Ann Hite was in town researching one her next books and promoting Ghost on Black Mountain, a novel set in the North Carolina Smokies and Darien, Georgia. The depression-era ghost story is told in the voices of five interconnected women. Nellie Pritchard begins the tale, and four other women fill in the details and bring the story to its conclusion in the 1960's.
Hite opened the discussion with reading a moving portion of Josie's (Nellie Pritchard's mother) story. Not just touching, the passage is emblematic of Hite's writing process. The beautiful passage details the story of Josie preparing her mother's body for burial. Josie begins saying, "I'd watched Mama prepare my granny's body. I knew what to do. The women in the family cared for the dead."

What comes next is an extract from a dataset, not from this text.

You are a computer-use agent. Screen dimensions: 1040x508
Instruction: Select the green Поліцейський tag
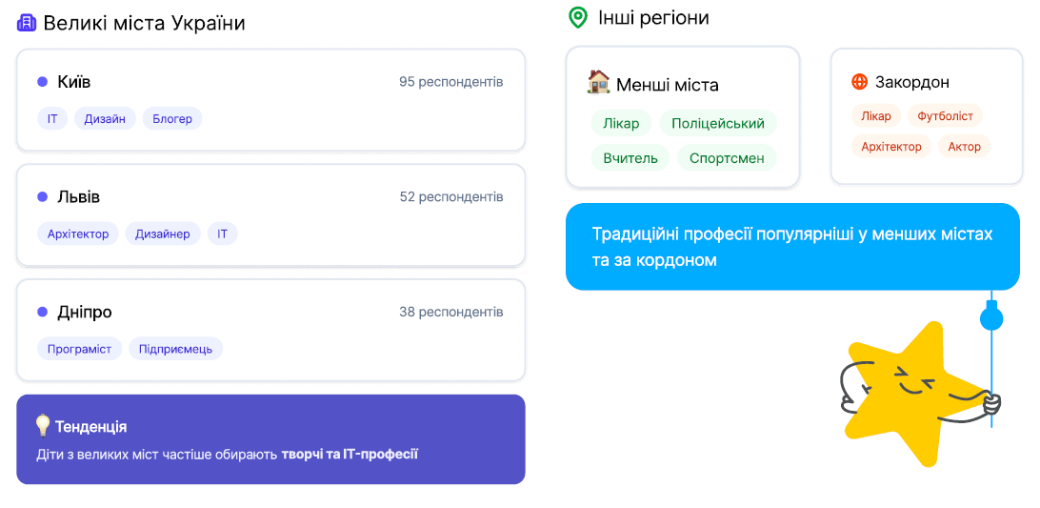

As a "blank page" writer, Hite literally begins with a blank page, not an outline, often writing in long hand. Her characters speak to her and she writes it down. She is as unsure where the story will end as the reader while she is writing. The passage of Josie tenderly washing her mother's body for burial was an example of something she still can't believe that she actually wrote! Ann says that one of the reason she writes is to find out the ending of the stories that her characters are telling her.
The five narrators tell their story with convincing voices. And while this book is a ghost story, at it's heart, it is the story of five women, their choices and the consequences of those choices. For me, that is what made it interesting.